May 6, MFA Thesis Exhibition I Artist Talks and Closing Reception

John-David Richardson, Top Hat Bar, 2018
John-David Richardson, Top Hat Bar, 2018

The Master of Fine Arts (MFA) Thesis Exhibition is the culminating event of the Master of Fine Arts degree in Art. This year, the School of Art, Art History & Design has three groups of students presenting a thesis exhibition. Within each group is three distinct exhibitions. The first group includes Phoebe Jan-McMahon: The Adjacent; Kyle Nobles: It Can’t Leave You The Way It Finds You; and John David Richardson: Someday I’ll Find the Sun.

This first group of MFA thesis exhibitions runs April 2-6 in Eisentrager•Howard Gallery. The artists will give a talk at 3:30 p.m. on April 6th in Richards Hall 15, followed by a closing reception from 5:00-7:00 p.m. in Eisentrager•Howard Gallery. Gallery hours during the exhibition are M-F 12:30-4:30 p.m.

About the artists:

Phoebe Jan-McMahon | The Adjacent
The Adjacent is a body of work that explores the adjacent spaces found in my Lincoln, Nebraska apartment. These paintings explore the quietness of The Adjacent as a familiar space where one can process, escape, and heal from the cacophonous politics and harshness of everyday life. My paintings offer visual knots that invite the viewer to meander through and meditate on familiar subjects though a new lens. The focus on white-on-white interiors provide an unfamiliar observation of color; delicate patterns are studies of intersecting lines in the apartment’s architecture, furniture, and plants.

Kyle Nobles | It Can't Leave You The Way It Finds You
My work deals with ideas of identity and the self over time, exploring the inherent and often disorienting realization that you have changed so much you no longer recognize yourself. For me, this experience left me feeling confused, fragmented and alone as I tried to cling to an old conception of my identity that no longer matched the person I had become. My drawings are my attempt at a reintegration of my often disparate senses of self into a whole individual. I have rendered my image in graphite, carefully pulling my form out from the ether into being, birthing myself for a second time. This lengthy and highly focused exploration of my form has come to take on a meditative quality, allowing for deep introspection. I not only have to consider my external being, but the internal as well contending with all the intricacies that build up an individual. These drawings also take into consideration the relationship that the present, in flux self has with the more abstract and solidified past identities with which it still so longs to return to or absorb.

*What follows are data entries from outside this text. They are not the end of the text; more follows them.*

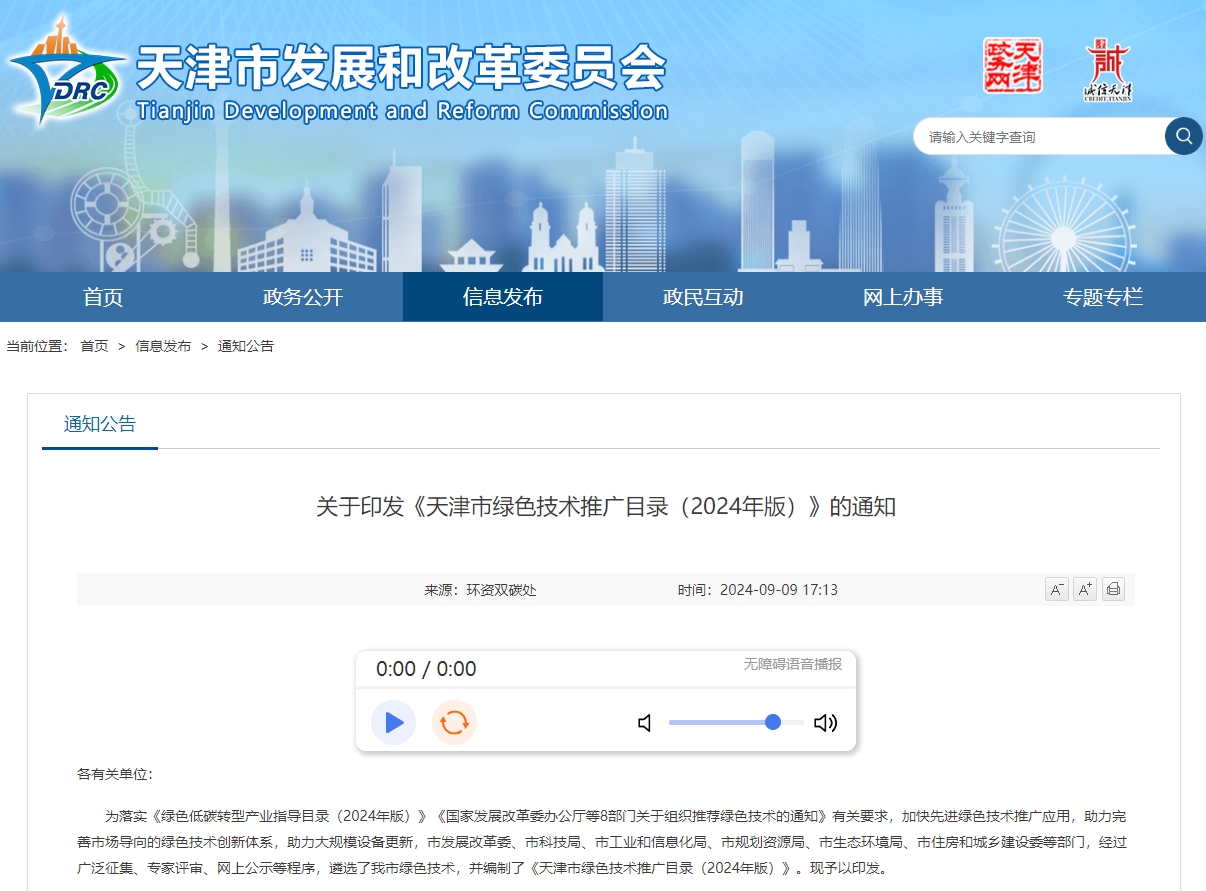The image size is (1206, 891).
Task: Open the 网上办事 menu item
Action: pyautogui.click(x=903, y=297)
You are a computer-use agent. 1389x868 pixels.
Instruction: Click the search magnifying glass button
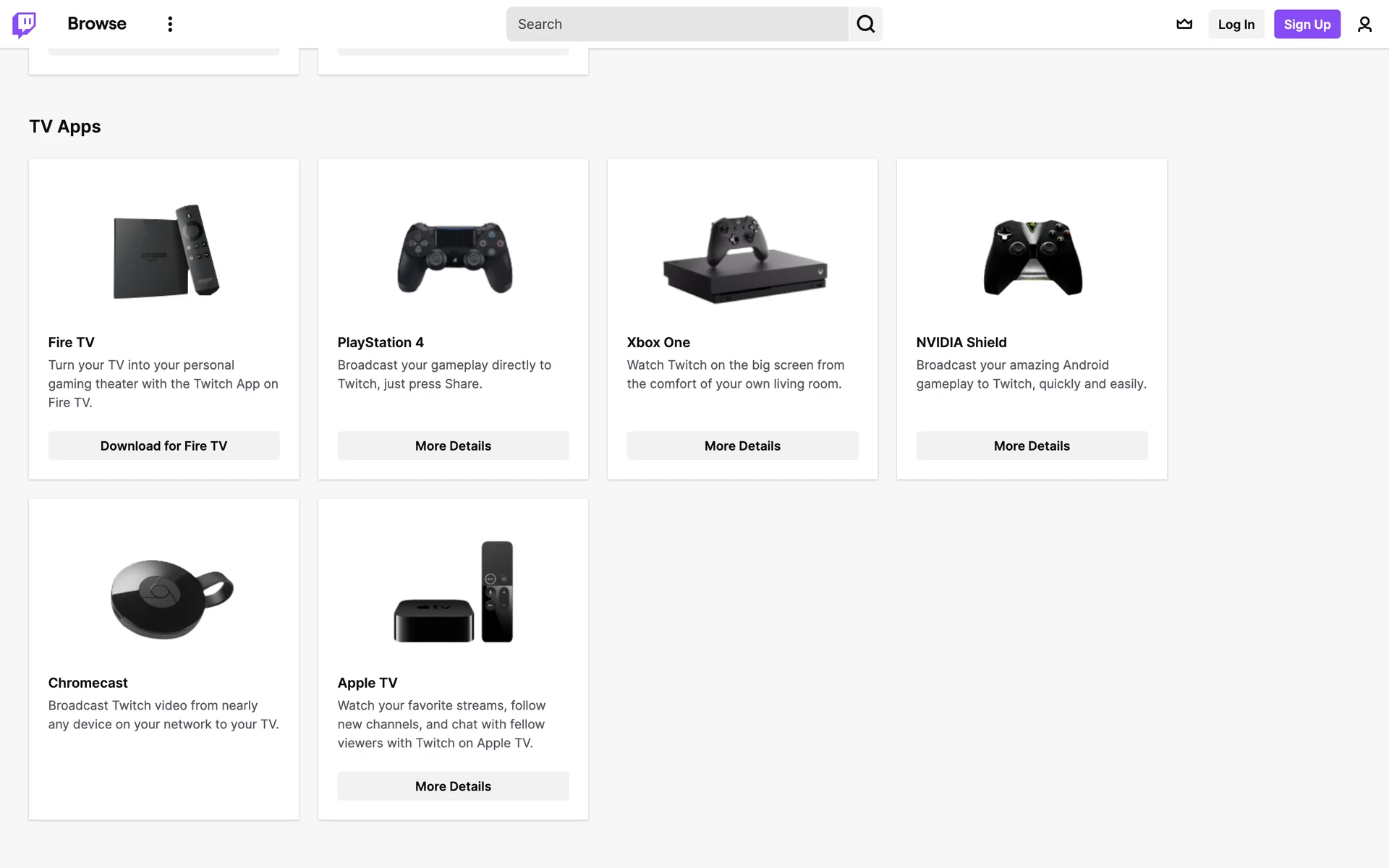coord(865,25)
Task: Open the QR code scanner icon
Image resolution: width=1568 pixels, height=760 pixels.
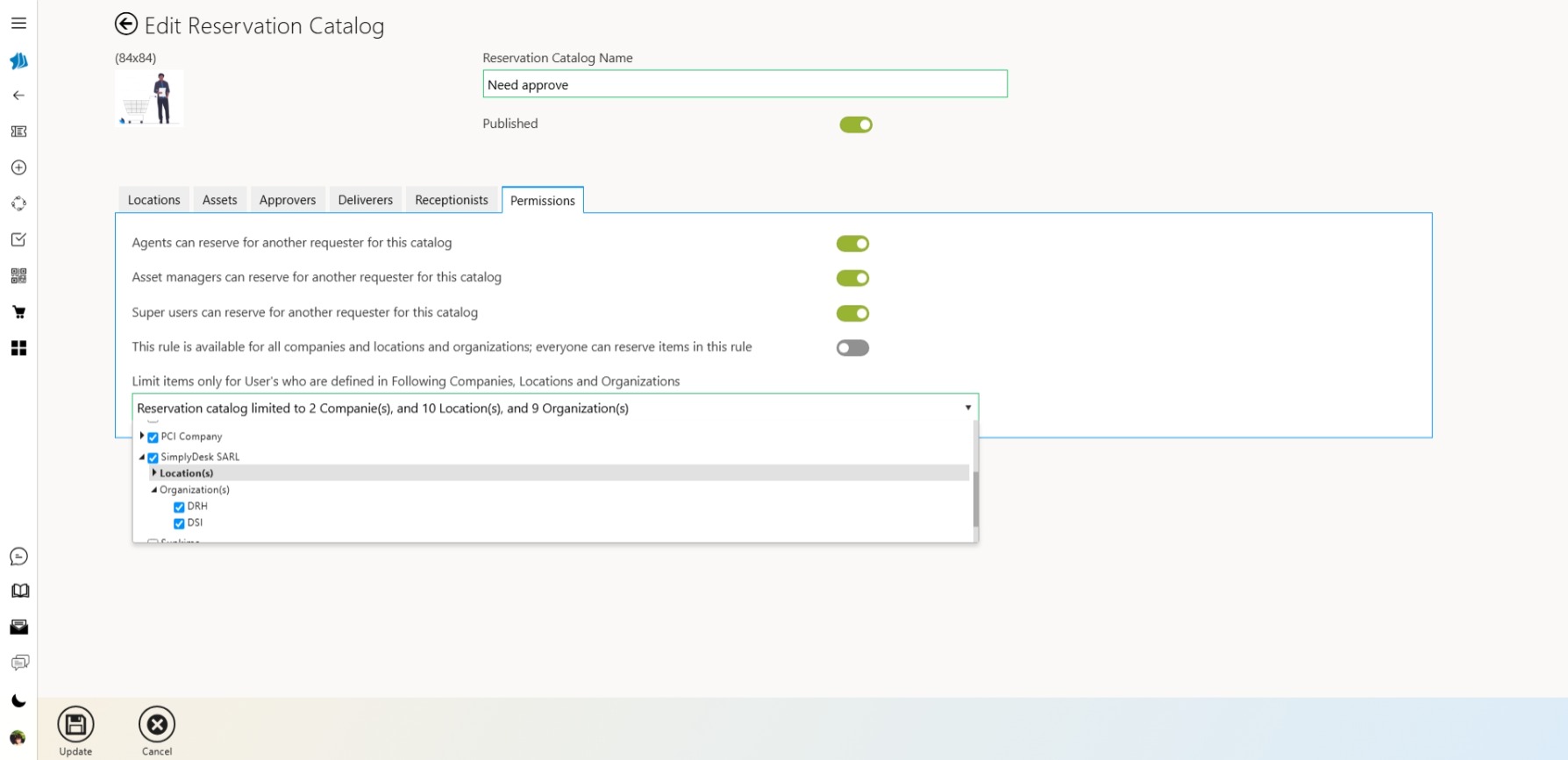Action: (x=18, y=276)
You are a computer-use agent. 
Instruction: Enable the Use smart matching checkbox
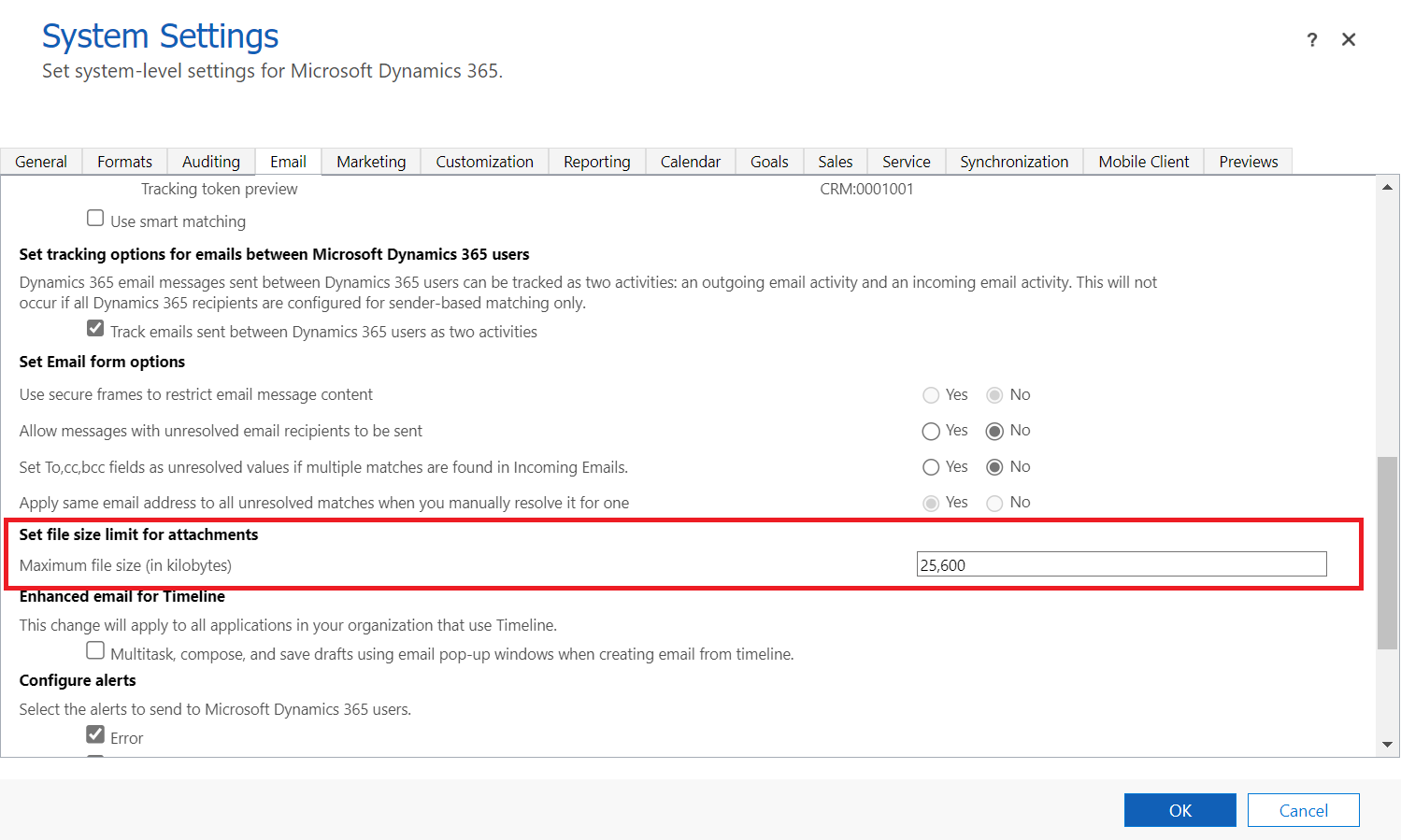click(95, 219)
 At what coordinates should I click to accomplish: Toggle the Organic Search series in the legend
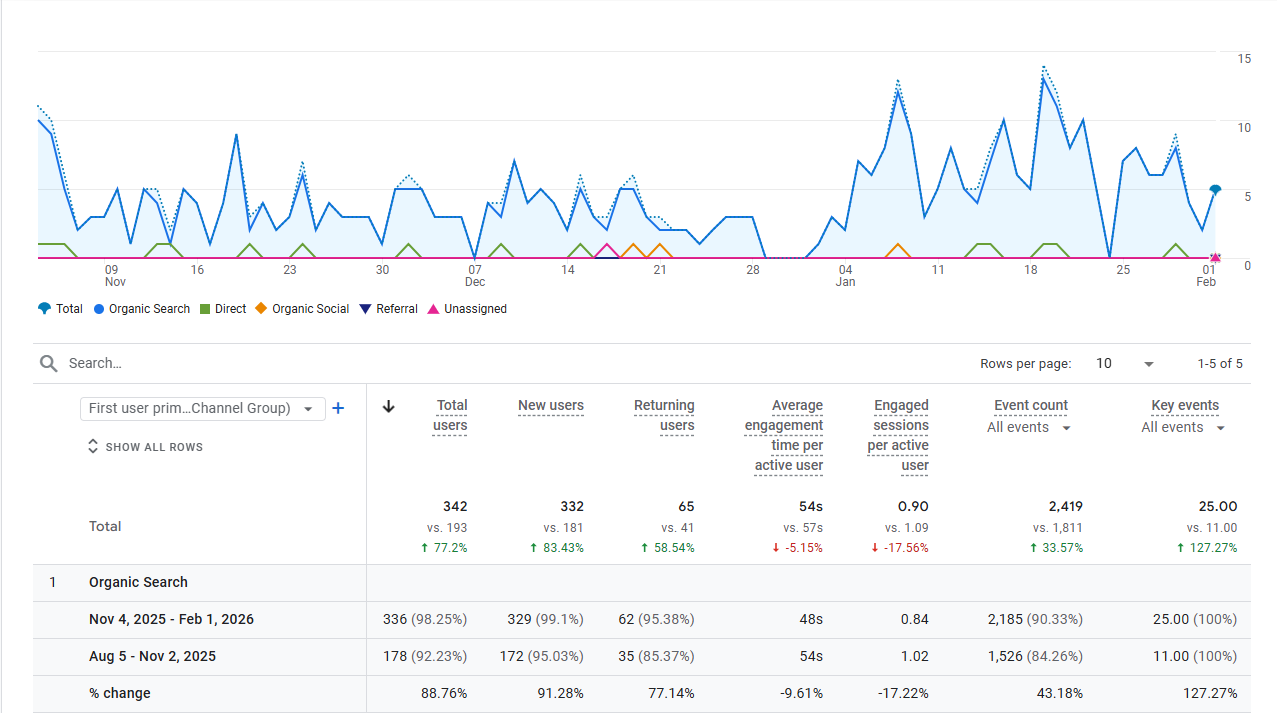(x=141, y=308)
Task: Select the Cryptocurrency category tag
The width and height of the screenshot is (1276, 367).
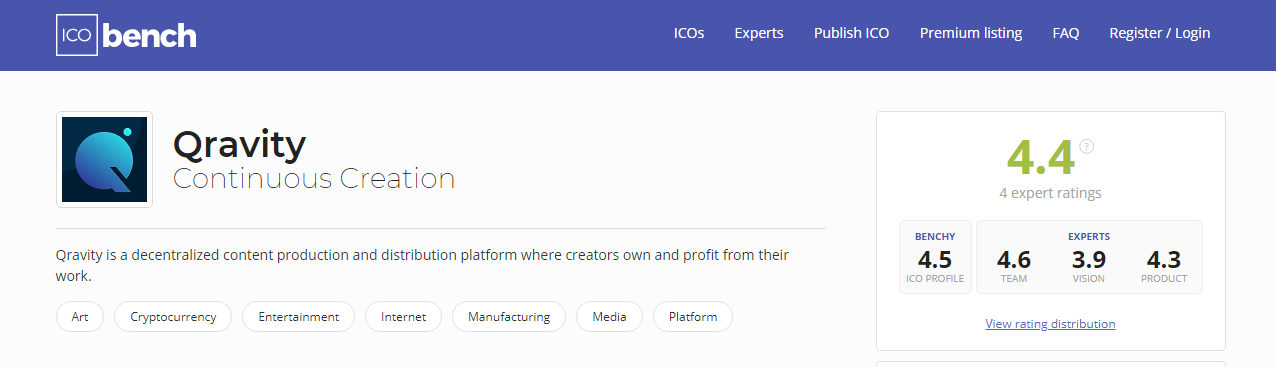Action: (x=173, y=317)
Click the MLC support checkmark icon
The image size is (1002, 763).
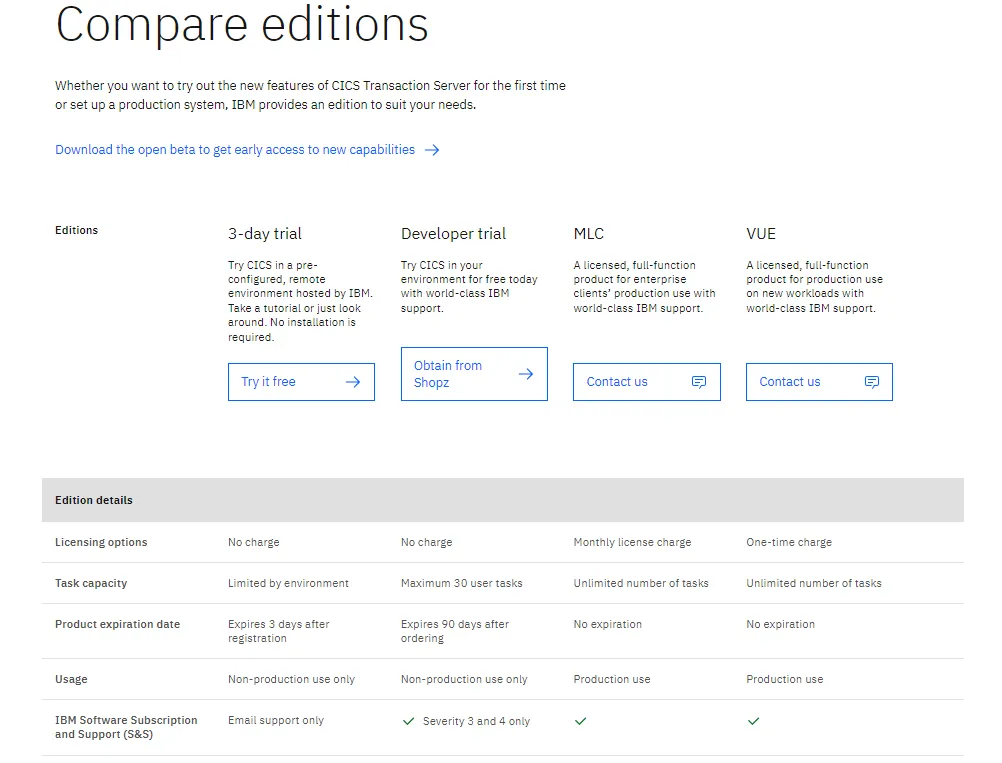pyautogui.click(x=581, y=721)
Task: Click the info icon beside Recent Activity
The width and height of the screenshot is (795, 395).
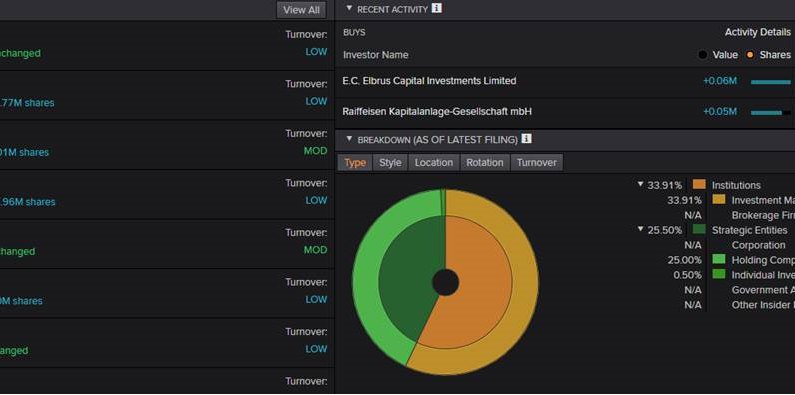Action: tap(436, 8)
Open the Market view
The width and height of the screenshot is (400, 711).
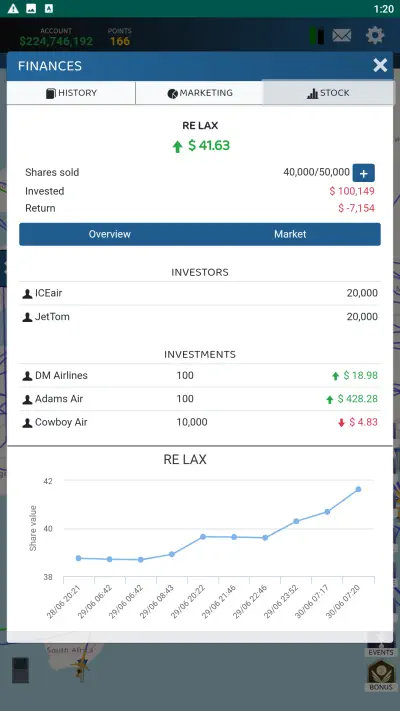(x=290, y=234)
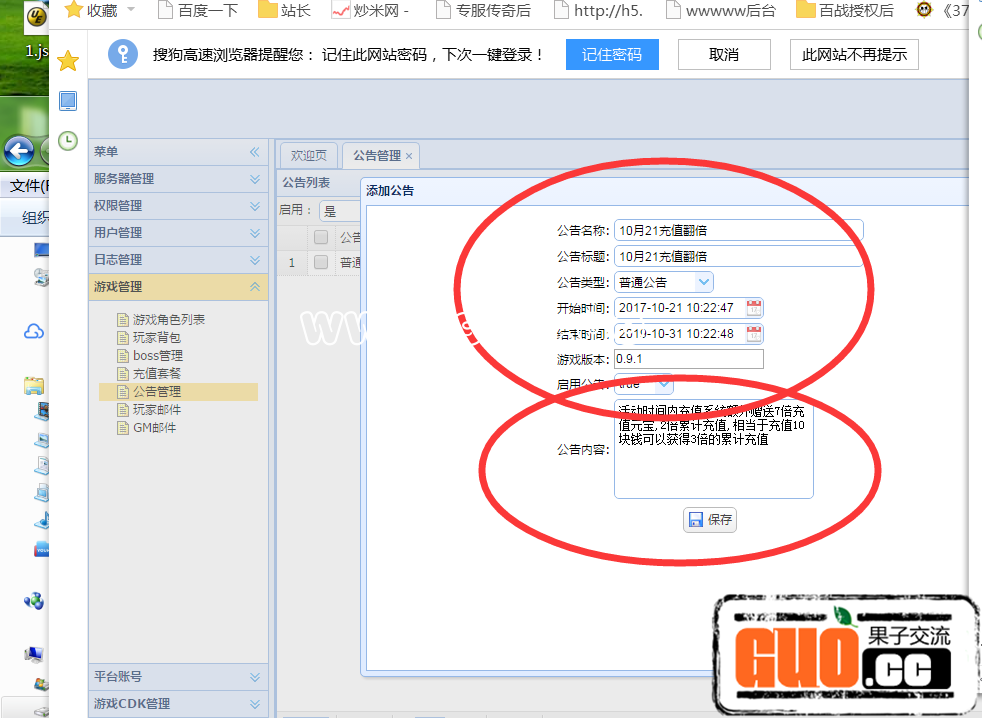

John-David Richardson Someday I'll Find the Sun
The atmosphere of my childhood prepared me for a world where economic and social worth is defined by class. My family fought to make ends meet, but due to addiction, domestic violence, and a lack of education, their efforts fell short. Multigenerational poverty drives families like mine to pursue — often hopelessly — the American Dream. Despite our forefathers’ assurances of a right to life, liberty, and the pursuit of happiness, this goal is often little more than a pipe dream.

In Someday I’ll Find the Sun, I ruminate on my family’s troubled history by building relationships with those of a similar background, finding people that are simultaneously callous and tender. Through forging these relationships, I am coming to terms with my bloodline. My photographs aim to generate a conversation about the class divide that consumes our country, and the people most affected by this fracture in our system.

Parking is available in the Stadium Drive Parking Garage on the corner of Stadium Drive and T Streets.